DATA EXTRACTS>
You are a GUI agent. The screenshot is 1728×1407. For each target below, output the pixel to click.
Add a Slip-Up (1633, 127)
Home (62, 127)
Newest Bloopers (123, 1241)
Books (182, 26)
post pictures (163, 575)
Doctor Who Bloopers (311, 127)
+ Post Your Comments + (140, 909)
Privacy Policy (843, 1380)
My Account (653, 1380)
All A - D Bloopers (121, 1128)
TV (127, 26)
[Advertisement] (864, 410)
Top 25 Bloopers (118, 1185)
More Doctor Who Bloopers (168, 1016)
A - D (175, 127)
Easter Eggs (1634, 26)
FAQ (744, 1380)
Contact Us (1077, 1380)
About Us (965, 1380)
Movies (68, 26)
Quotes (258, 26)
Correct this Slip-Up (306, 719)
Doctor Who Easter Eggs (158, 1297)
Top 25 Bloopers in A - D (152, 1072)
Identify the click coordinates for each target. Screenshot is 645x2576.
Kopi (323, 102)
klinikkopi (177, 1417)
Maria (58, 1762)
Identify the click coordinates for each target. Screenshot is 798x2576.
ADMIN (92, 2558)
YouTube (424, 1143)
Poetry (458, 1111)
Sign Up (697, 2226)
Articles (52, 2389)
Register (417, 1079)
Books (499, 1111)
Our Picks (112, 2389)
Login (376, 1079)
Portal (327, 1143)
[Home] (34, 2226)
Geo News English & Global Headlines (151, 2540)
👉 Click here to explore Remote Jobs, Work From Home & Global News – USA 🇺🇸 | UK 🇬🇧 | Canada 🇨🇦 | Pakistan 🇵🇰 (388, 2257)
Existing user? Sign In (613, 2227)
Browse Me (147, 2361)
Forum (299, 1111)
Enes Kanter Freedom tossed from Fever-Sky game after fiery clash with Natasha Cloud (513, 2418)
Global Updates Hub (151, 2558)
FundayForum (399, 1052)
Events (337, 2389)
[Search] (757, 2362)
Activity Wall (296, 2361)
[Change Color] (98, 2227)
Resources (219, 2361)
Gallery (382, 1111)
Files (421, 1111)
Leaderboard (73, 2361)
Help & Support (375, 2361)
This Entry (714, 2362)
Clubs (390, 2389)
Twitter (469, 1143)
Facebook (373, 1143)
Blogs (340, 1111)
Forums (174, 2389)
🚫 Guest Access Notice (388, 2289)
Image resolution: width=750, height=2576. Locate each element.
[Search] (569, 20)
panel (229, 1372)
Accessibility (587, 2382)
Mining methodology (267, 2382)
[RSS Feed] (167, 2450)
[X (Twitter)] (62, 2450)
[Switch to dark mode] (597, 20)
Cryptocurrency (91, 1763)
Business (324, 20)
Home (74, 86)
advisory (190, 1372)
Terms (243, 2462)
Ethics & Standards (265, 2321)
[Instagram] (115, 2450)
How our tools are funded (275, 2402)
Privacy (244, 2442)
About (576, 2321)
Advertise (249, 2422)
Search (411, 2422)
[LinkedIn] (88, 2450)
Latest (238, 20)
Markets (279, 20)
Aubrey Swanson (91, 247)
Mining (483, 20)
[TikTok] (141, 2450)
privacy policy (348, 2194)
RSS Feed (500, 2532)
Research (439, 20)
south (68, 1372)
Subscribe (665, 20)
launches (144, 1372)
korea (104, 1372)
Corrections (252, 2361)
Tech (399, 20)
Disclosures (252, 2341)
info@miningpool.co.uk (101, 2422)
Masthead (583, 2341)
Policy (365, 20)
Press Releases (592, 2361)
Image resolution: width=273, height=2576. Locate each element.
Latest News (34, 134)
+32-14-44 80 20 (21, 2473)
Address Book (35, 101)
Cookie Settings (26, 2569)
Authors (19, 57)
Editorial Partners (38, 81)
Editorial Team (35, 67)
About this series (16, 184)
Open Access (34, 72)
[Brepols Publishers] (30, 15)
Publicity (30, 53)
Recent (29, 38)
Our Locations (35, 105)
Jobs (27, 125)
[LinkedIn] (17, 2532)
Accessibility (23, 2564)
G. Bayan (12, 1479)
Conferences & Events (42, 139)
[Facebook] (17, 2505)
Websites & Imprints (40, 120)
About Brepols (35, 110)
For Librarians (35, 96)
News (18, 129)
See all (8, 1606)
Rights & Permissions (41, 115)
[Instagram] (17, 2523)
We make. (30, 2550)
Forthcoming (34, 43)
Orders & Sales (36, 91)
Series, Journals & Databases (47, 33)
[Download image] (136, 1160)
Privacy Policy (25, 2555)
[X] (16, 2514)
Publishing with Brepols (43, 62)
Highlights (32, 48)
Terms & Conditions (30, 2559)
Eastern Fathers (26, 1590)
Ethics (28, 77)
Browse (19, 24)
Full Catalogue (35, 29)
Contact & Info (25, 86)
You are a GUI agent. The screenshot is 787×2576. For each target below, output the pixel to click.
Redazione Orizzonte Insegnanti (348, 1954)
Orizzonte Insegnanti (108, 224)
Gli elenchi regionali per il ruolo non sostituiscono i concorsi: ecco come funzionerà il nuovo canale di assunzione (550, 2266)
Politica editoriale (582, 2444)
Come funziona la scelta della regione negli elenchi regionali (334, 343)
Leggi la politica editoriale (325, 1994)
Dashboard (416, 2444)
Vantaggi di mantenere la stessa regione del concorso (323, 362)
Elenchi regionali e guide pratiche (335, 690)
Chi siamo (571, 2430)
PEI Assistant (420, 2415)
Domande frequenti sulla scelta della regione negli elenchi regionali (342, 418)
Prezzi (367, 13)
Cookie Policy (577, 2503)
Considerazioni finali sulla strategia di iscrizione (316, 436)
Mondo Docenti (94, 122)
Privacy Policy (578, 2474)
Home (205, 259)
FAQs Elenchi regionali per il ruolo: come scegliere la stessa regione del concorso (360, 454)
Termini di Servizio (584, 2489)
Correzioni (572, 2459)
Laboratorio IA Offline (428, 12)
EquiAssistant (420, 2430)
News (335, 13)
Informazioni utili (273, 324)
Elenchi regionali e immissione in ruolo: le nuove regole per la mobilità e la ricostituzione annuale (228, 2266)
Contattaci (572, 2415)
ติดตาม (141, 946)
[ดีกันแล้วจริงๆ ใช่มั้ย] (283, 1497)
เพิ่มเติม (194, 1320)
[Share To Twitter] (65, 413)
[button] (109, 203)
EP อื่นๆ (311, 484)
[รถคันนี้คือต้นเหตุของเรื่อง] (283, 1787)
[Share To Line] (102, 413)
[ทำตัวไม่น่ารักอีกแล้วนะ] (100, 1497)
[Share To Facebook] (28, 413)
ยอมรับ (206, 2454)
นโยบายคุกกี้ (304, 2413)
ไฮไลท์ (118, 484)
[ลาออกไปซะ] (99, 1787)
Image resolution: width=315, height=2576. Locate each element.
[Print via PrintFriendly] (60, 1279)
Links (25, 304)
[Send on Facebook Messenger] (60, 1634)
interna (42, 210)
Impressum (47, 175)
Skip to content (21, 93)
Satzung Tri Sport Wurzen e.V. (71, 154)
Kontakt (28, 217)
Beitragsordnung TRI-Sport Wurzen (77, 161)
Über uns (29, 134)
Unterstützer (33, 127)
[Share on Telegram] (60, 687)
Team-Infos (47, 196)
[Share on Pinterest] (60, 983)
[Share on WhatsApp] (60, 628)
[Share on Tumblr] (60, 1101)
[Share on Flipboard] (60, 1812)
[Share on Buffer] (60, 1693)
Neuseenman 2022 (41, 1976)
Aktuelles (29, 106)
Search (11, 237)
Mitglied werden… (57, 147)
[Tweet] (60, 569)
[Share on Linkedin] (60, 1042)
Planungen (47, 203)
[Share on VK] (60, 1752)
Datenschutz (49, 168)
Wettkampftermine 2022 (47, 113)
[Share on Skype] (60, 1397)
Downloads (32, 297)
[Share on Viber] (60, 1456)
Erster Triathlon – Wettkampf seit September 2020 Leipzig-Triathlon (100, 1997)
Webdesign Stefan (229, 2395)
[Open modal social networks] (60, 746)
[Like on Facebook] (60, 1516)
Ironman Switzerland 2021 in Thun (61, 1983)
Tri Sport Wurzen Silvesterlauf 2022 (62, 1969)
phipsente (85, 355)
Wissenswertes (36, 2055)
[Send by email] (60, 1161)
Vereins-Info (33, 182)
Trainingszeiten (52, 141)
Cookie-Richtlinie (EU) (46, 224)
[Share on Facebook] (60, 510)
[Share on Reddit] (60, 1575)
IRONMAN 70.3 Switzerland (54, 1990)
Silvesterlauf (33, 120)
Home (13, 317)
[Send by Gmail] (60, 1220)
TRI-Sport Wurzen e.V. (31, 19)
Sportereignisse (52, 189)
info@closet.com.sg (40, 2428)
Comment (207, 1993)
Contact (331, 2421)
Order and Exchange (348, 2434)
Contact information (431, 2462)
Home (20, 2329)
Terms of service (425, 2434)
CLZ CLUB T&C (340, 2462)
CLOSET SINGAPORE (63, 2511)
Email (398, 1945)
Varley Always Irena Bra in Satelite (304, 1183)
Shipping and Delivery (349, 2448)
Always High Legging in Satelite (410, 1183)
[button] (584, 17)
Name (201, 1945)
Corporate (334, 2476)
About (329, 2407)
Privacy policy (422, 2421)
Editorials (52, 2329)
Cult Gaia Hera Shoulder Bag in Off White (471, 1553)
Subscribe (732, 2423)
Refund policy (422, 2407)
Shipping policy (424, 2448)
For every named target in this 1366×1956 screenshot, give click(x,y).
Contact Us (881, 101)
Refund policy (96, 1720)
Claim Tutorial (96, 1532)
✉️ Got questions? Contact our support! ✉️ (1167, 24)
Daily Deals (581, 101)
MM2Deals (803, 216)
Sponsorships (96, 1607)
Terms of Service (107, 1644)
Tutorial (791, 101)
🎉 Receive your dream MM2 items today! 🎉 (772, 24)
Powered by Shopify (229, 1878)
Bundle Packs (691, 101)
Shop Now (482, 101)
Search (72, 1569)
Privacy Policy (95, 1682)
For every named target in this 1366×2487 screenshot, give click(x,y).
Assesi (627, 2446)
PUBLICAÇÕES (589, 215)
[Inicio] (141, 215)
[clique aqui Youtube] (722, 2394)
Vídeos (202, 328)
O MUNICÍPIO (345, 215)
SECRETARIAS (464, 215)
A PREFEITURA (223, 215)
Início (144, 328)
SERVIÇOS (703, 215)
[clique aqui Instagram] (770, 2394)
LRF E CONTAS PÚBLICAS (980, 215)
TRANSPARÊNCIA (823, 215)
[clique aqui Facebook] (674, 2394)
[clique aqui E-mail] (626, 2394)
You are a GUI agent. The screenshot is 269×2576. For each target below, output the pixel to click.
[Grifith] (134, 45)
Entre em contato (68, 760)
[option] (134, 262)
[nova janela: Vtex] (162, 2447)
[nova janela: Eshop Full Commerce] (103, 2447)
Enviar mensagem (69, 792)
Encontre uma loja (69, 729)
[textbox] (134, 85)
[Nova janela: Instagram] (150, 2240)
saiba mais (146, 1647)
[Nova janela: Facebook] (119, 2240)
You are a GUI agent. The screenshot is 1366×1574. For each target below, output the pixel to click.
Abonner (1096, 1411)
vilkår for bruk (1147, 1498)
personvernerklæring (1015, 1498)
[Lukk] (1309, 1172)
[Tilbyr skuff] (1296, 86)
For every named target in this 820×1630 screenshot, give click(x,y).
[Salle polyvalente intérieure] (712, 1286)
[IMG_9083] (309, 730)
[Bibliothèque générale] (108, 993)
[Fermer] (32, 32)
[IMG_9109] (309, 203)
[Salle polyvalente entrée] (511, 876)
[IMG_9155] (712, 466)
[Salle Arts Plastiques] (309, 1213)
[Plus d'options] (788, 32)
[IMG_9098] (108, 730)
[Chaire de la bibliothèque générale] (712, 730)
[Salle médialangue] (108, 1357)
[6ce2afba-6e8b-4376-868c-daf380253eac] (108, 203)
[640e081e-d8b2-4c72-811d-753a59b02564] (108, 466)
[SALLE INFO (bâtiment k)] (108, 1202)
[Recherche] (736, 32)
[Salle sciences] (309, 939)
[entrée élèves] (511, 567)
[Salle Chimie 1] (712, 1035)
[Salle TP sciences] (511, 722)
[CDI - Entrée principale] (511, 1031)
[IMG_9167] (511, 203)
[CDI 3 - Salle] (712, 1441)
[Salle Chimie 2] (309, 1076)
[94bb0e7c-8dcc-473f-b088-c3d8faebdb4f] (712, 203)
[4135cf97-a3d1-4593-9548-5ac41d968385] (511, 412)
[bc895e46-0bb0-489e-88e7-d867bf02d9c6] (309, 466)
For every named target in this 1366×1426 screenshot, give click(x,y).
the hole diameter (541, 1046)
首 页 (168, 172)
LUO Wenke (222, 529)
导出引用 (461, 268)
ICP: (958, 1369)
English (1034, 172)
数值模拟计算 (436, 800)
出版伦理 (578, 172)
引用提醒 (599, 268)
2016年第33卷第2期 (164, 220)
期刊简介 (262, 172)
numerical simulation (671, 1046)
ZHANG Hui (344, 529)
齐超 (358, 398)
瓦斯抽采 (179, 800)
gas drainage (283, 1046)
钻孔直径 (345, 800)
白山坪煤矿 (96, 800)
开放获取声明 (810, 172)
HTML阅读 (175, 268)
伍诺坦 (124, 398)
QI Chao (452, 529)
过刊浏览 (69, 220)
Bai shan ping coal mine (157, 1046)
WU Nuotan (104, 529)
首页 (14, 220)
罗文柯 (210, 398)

ABOUT THIS TASK>
From the line containing "EquiAssistant (420, 2430)" down to the line containing "[Tweet] (60, 569)" in the material above, reproduce every line exactly, including the two end lines.

EXERCISE RESPONSE>
EquiAssistant (420, 2430)
News (335, 13)
Informazioni utili (273, 324)
Elenchi regionali e immissione in ruolo: le nuove regole per la mobilità e la ricostituzione annuale (228, 2266)
Contattaci (572, 2415)
ติดตาม (141, 946)
[ดีกันแล้วจริงๆ ใช่มั้ย] (283, 1497)
เพิ่มเติม (194, 1320)
[Share To Twitter] (65, 413)
[button] (109, 203)
EP อื่นๆ (311, 484)
[รถคันนี้คือต้นเหตุของเรื่อง] (283, 1787)
[Share To Line] (102, 413)
[ทำตัวไม่น่ารักอีกแล้วนะ] (100, 1497)
[Share To Facebook] (28, 413)
ยอมรับ (206, 2454)
นโยบายคุกกี้ (304, 2413)
ไฮไลท์ (118, 484)
[ลาออกไปซะ] (99, 1787)
Image resolution: width=315, height=2576. Locate each element.
[Print via PrintFriendly] (60, 1279)
Links (25, 304)
[Send on Facebook Messenger] (60, 1634)
interna (42, 210)
Impressum (47, 175)
Skip to content (21, 93)
Satzung Tri Sport Wurzen e.V. (71, 154)
Kontakt (28, 217)
Beitragsordnung TRI-Sport Wurzen (77, 161)
Über uns (29, 134)
Unterstützer (33, 127)
[Share on Telegram] (60, 687)
Team-Infos (47, 196)
[Share on Pinterest] (60, 983)
[Share on WhatsApp] (60, 628)
[Share on Tumblr] (60, 1101)
[Share on Flipboard] (60, 1812)
[Share on Buffer] (60, 1693)
Neuseenman 2022 (41, 1976)
Aktuelles (29, 106)
Search (11, 237)
Mitglied werden… (57, 147)
[Tweet] (60, 569)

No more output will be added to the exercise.